EXCERPTED DATA
=== Section Start ===

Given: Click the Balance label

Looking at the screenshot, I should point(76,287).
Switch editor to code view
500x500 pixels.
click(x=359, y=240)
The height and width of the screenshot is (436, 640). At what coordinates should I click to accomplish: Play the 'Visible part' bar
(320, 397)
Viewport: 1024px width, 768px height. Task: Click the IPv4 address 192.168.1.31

=== Section End ===
=== Section Start ===

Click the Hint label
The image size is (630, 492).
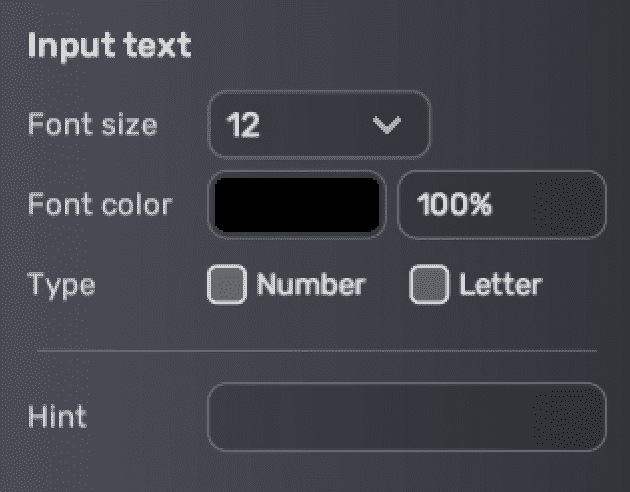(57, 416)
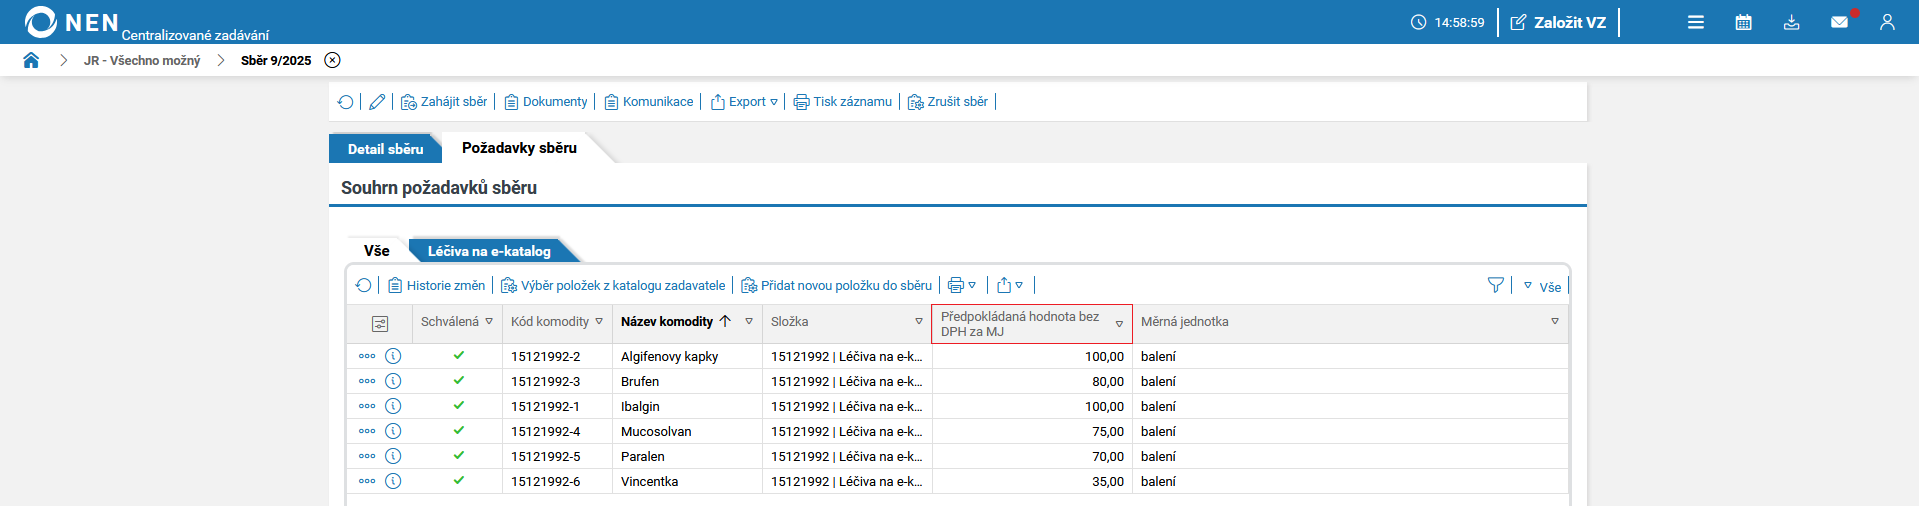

=== Section End ===
=== Section Start ===

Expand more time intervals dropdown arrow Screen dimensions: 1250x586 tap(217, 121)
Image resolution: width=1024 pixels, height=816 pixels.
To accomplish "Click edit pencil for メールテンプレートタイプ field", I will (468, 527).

=== Section End ===

ACTION ITEM
Only one stretch of the records above is wanted: the lines between the one holding "Given: Click the Balance label" and the one holding "Viewport: 1024px width, 768px", inclusive, reproduced exactly.

TASK SOLUTION
Given: Click the Balance label

Looking at the screenshot, I should point(76,287).
Switch editor to code view
500x500 pixels.
click(x=359, y=240)
The height and width of the screenshot is (436, 640). At what coordinates should I click to accomplish: Play the 'Visible part' bar
(320, 397)
Viewport: 1024px width, 768px height. Task: Click the IPv4 address 192.168.1.31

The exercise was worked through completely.